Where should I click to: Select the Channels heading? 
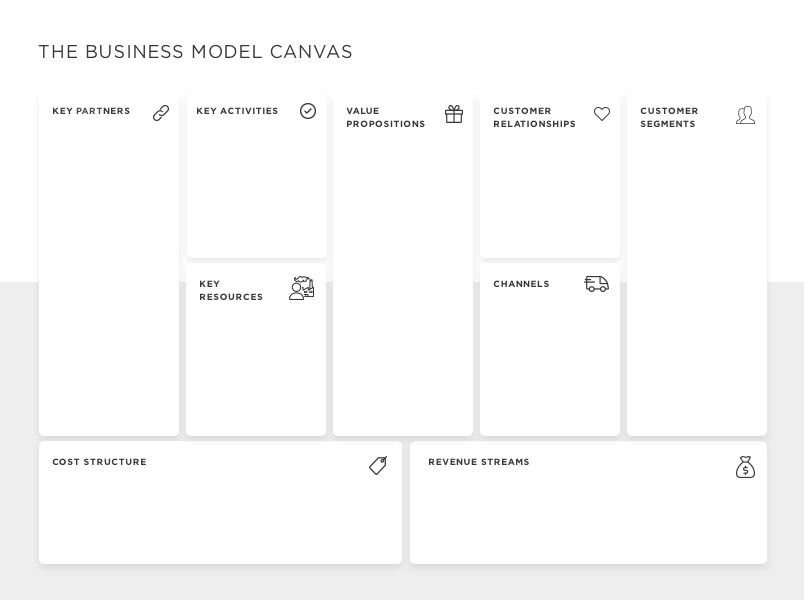tap(521, 284)
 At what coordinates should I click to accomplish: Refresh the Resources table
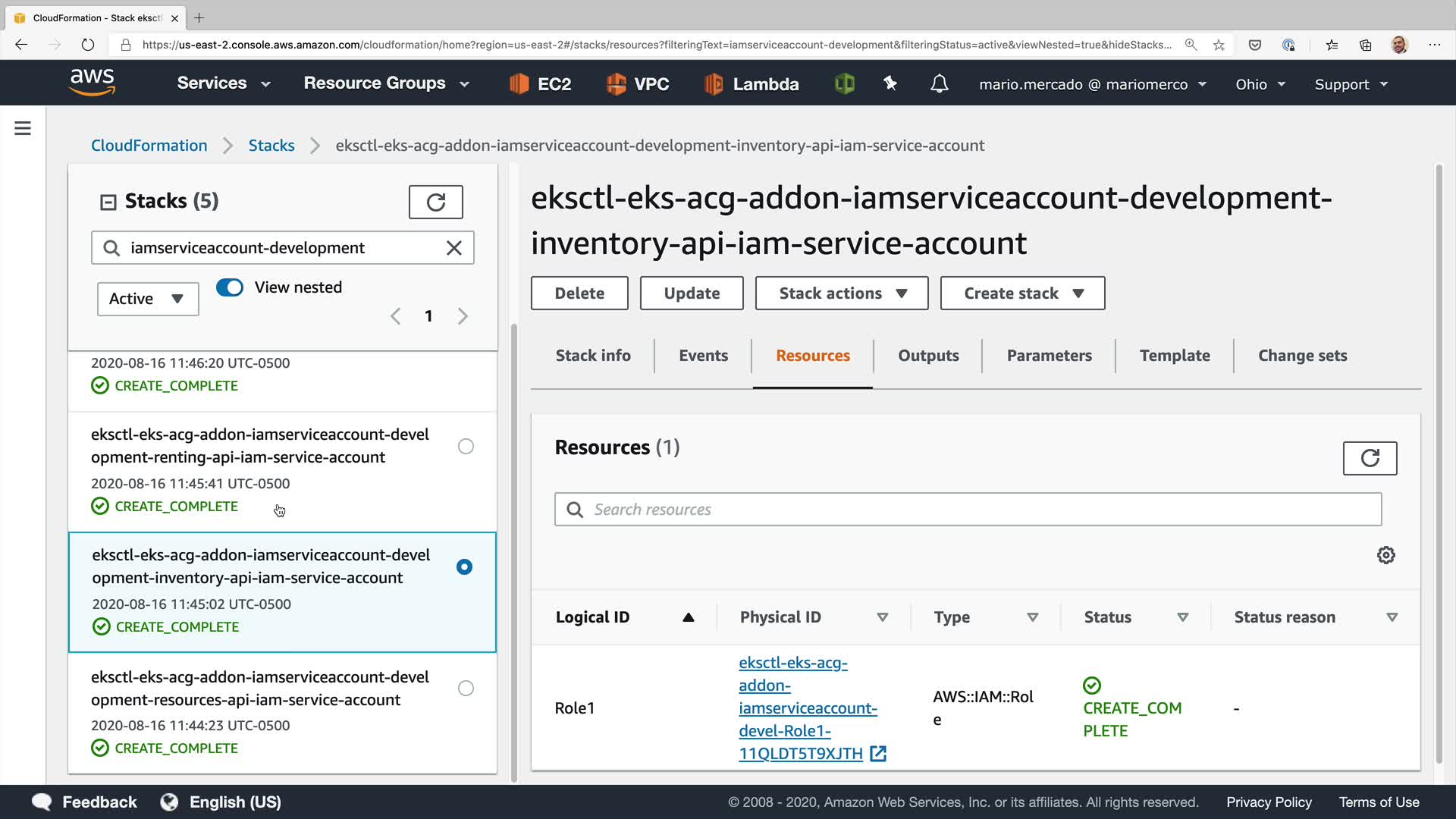click(1369, 458)
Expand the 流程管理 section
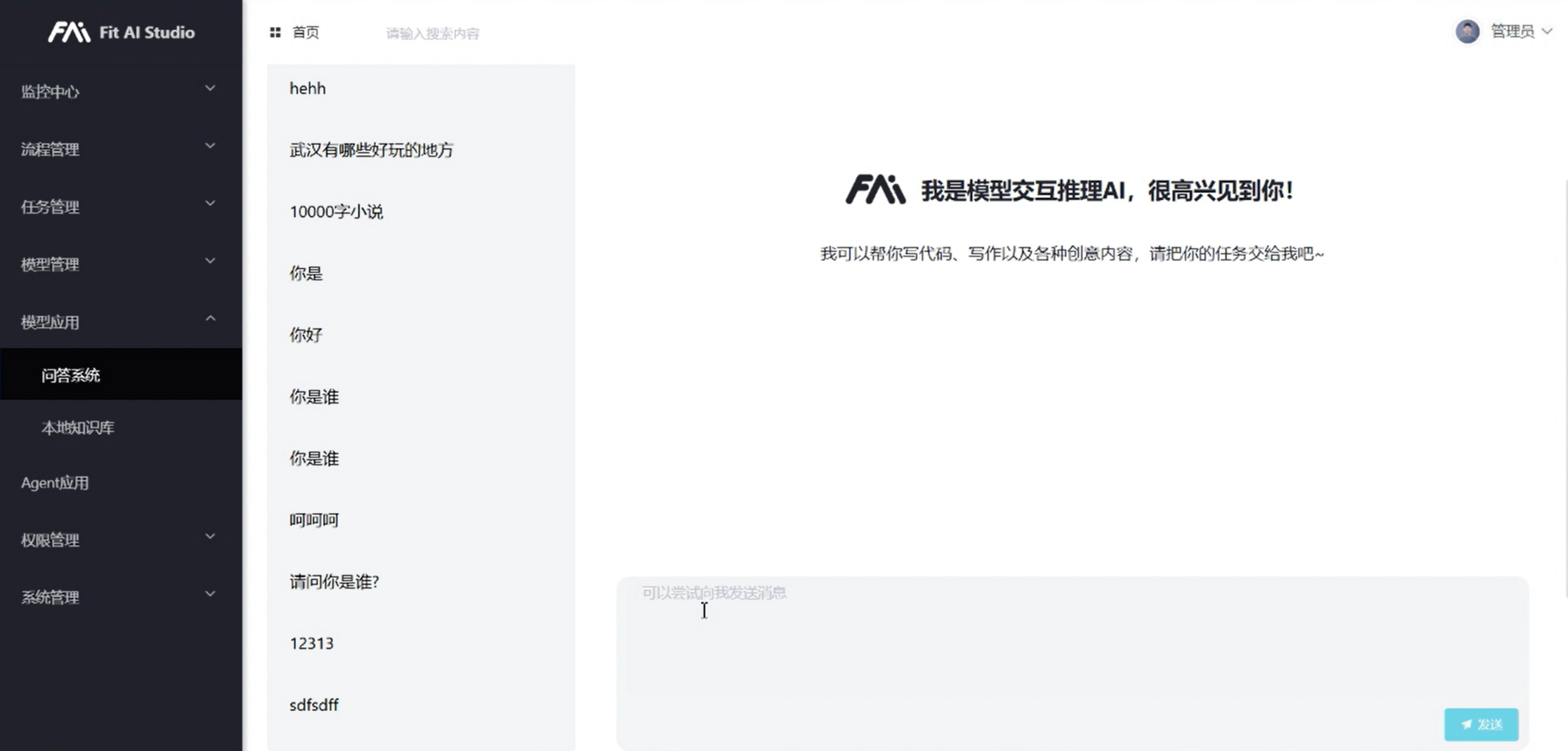Image resolution: width=1568 pixels, height=751 pixels. 121,149
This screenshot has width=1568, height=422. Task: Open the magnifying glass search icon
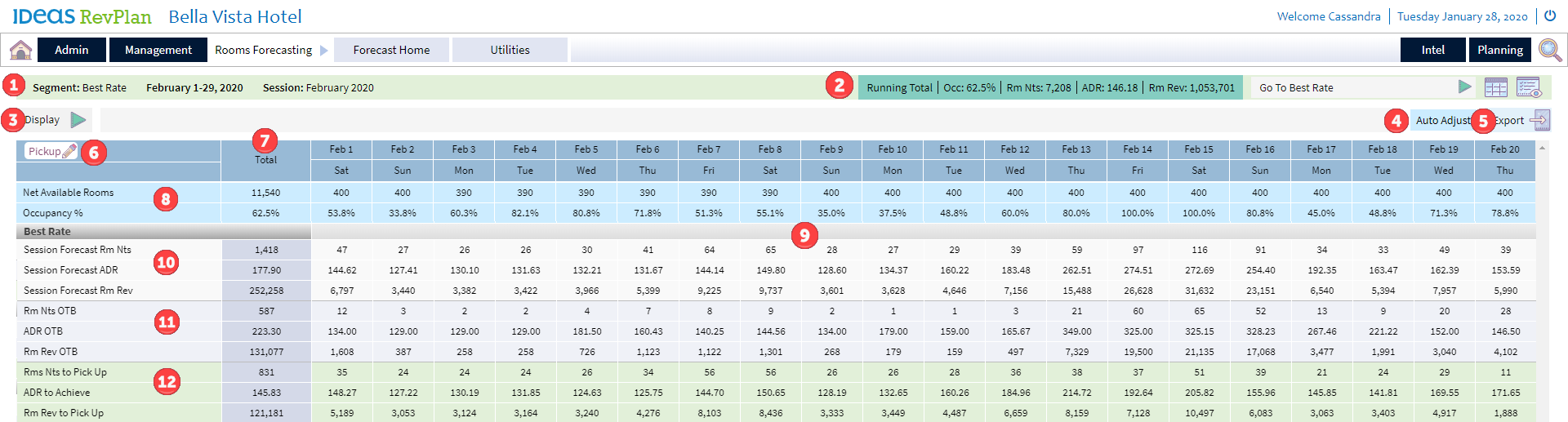tap(1549, 50)

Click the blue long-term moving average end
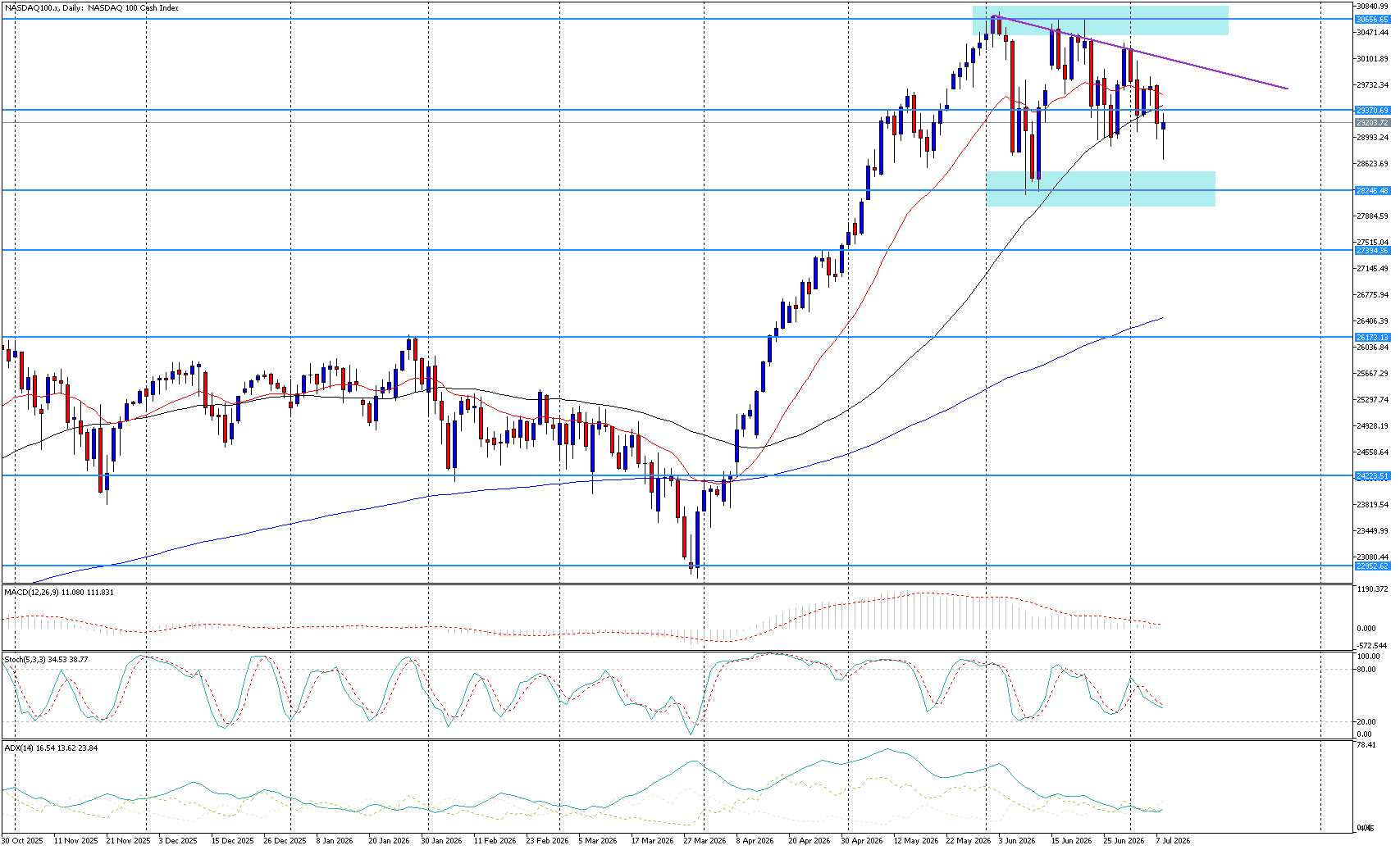1161,318
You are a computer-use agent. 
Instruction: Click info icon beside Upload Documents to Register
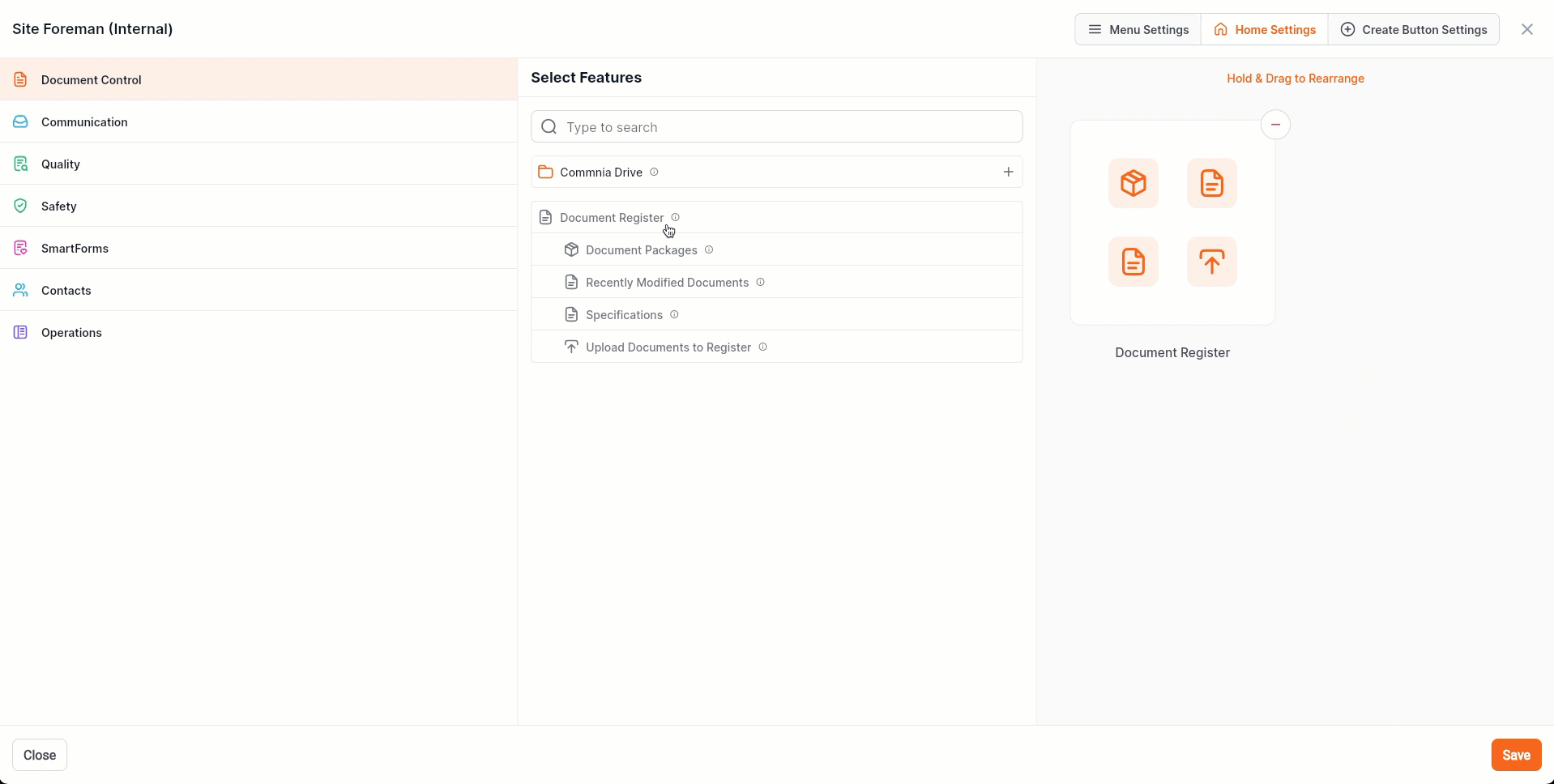762,347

■ ■ ■ ■

Recast the records above as a JSON list of strings, with one string per line and no blank lines. Leave the pictures out.

[
  "Where should I click to: Select the Channels heading? ",
  "tap(521, 284)",
  " At what coordinates should I click to accomplish: Refresh the Resources table",
  "click(1369, 458)",
  "Expand the 流程管理 section",
  "Image resolution: width=1568 pixels, height=751 pixels. 121,149",
  "This screenshot has width=1568, height=422. Task: Open the magnifying glass search icon",
  "tap(1549, 50)",
  "Click the blue long-term moving average end",
  "1161,318",
  "You are a computer-use agent. ",
  "Instruction: Click info icon beside Upload Documents to Register",
  "762,347"
]